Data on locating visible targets
....................
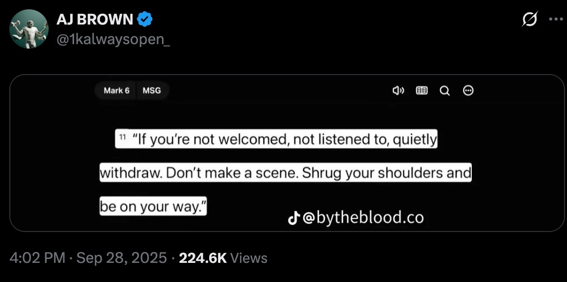Click the blue verified badge
The image size is (567, 282).
tap(145, 19)
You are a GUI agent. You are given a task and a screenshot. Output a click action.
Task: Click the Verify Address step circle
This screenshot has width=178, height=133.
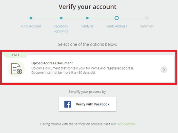tap(116, 18)
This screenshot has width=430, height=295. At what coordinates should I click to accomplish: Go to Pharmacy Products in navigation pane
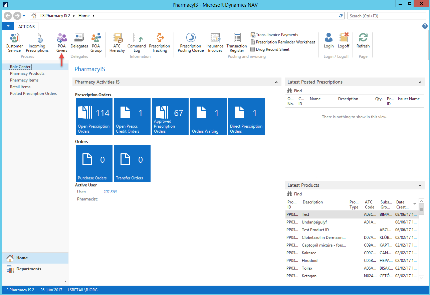click(x=27, y=73)
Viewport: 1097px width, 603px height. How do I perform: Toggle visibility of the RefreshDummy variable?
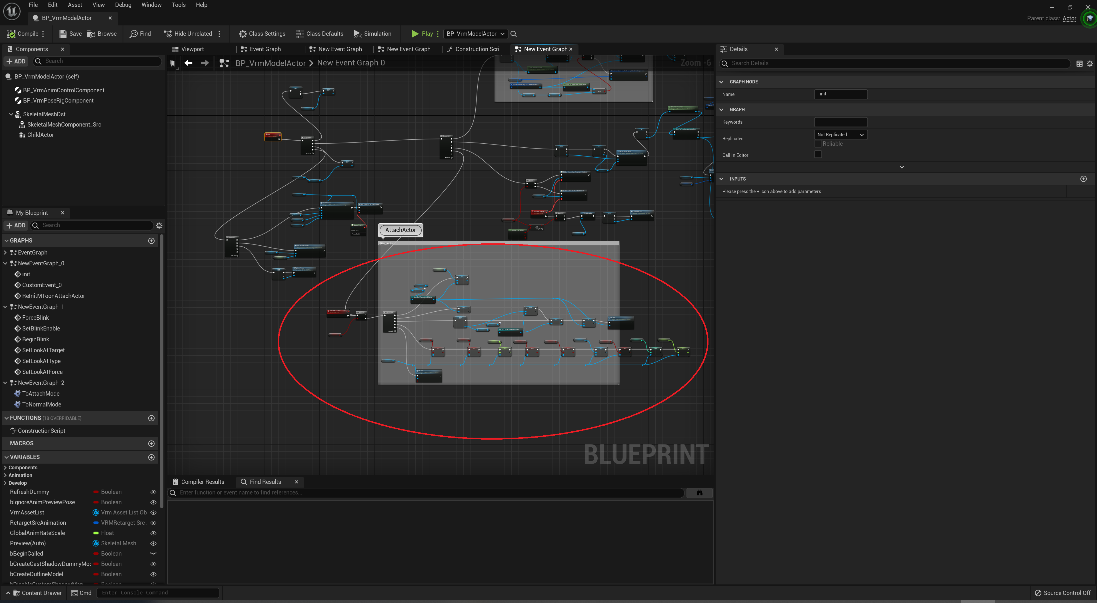153,492
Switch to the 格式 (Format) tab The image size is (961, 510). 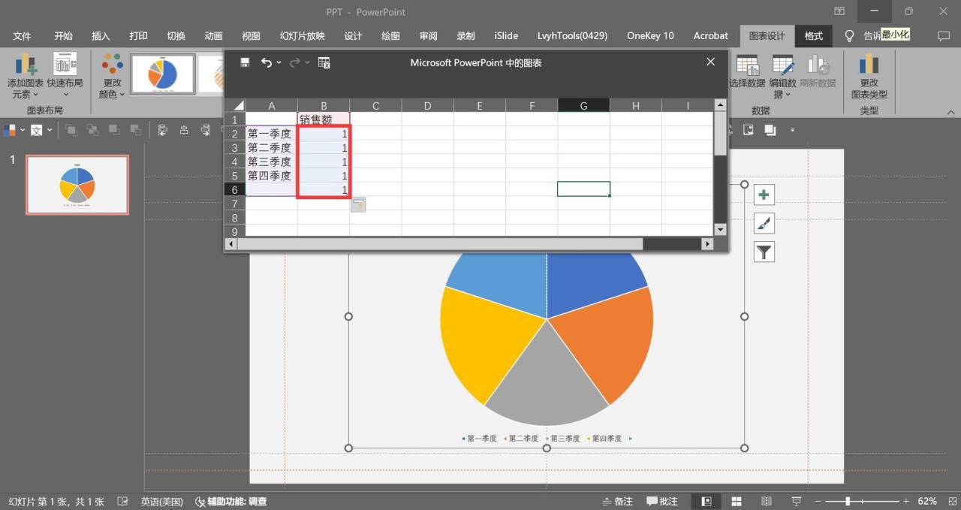click(x=813, y=36)
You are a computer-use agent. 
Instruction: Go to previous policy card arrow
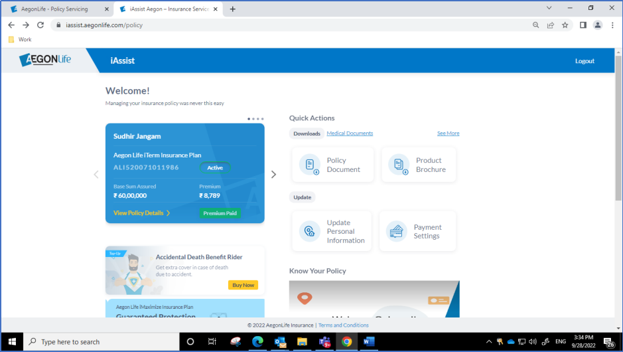coord(96,175)
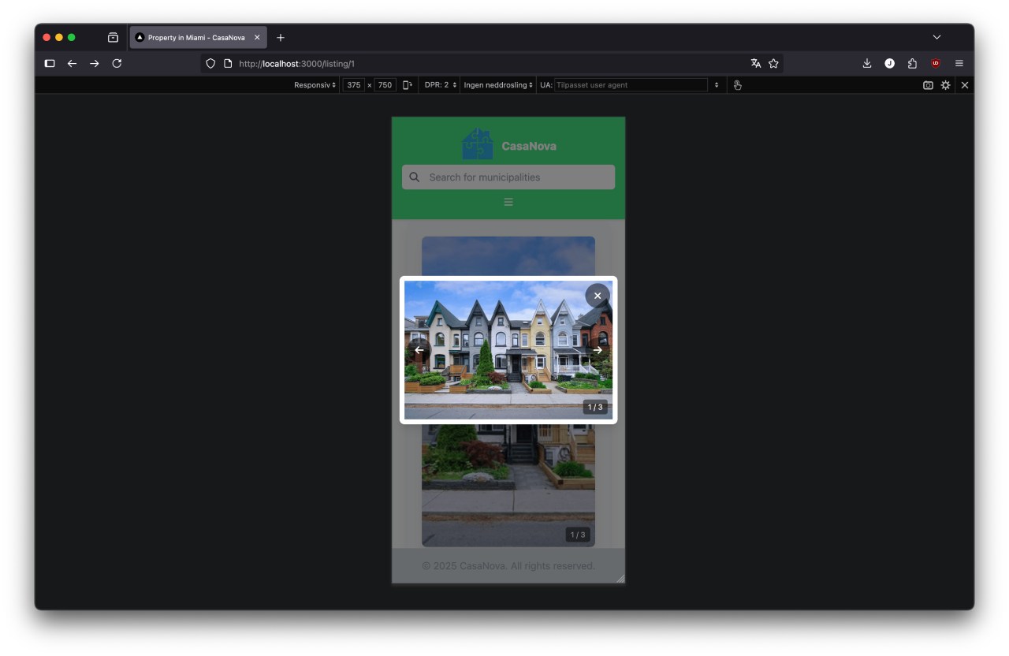Open the Responsive device dropdown

[x=314, y=84]
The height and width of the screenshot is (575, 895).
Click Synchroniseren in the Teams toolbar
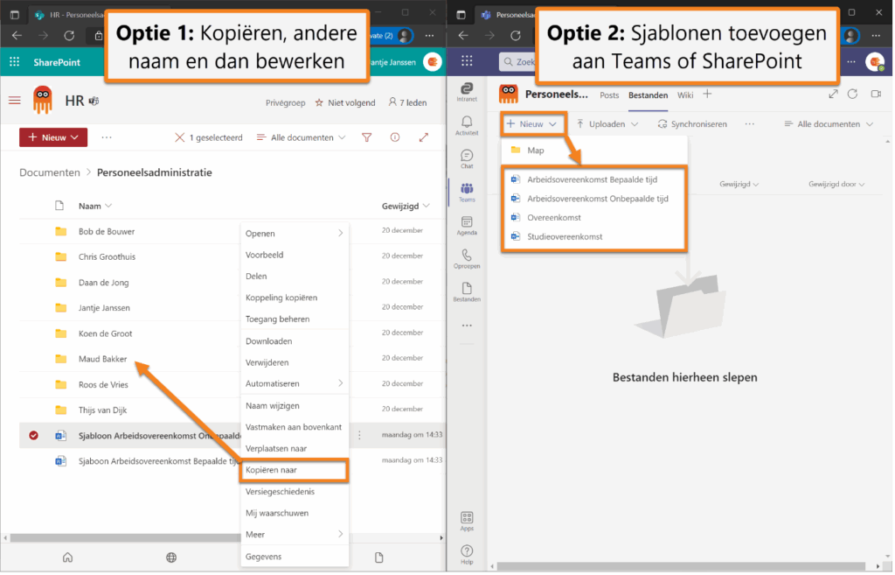pyautogui.click(x=697, y=123)
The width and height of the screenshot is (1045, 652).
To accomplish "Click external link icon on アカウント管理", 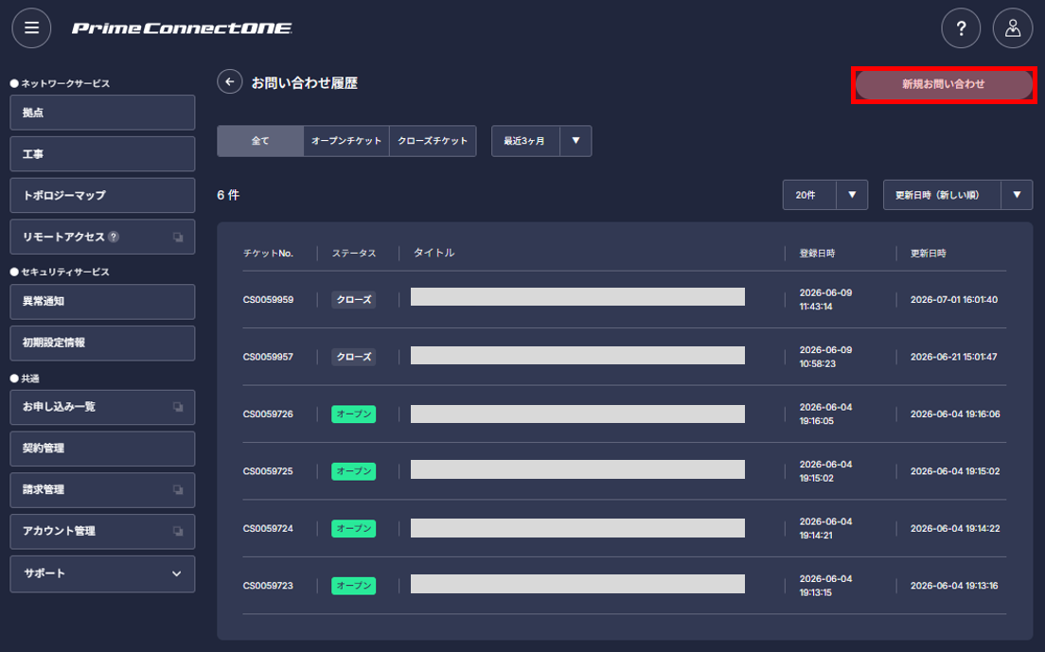I will click(178, 531).
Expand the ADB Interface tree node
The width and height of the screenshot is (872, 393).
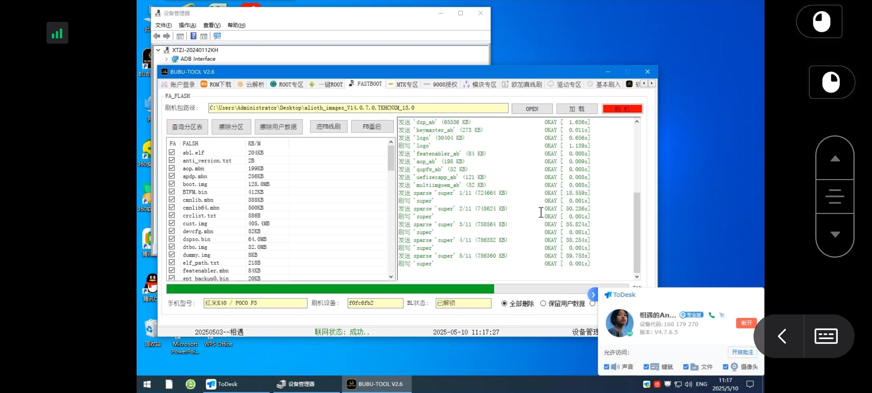pos(166,59)
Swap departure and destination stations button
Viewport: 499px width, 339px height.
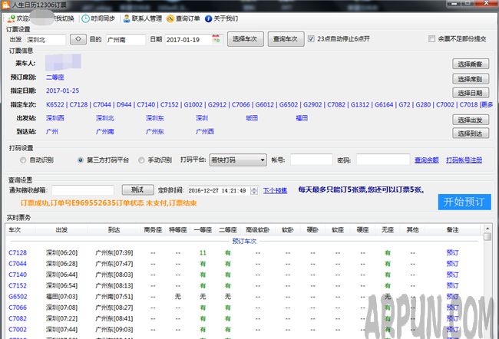click(x=78, y=38)
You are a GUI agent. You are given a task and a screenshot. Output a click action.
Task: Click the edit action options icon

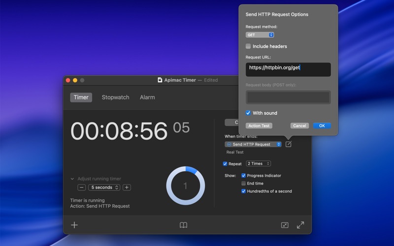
....................
*EXERCISE DETAILS*. Rewrite the data as a numbered list, from the line containing "Expand the ADB Interface tree node" through the end of the data, with both ends included and blank lines omitted. Leave the pictures out of your answer.

*WRITTEN SOLUTION*.
1. Expand the ADB Interface tree node
2. The width and height of the screenshot is (872, 393).
3. pos(166,59)
4. Swap departure and destination stations button
5. Viewport: 499px width, 339px height.
6. click(x=78, y=38)
7. You are a GUI agent. You are given a task and a screenshot. Output a click action.
8. Task: Click the edit action options icon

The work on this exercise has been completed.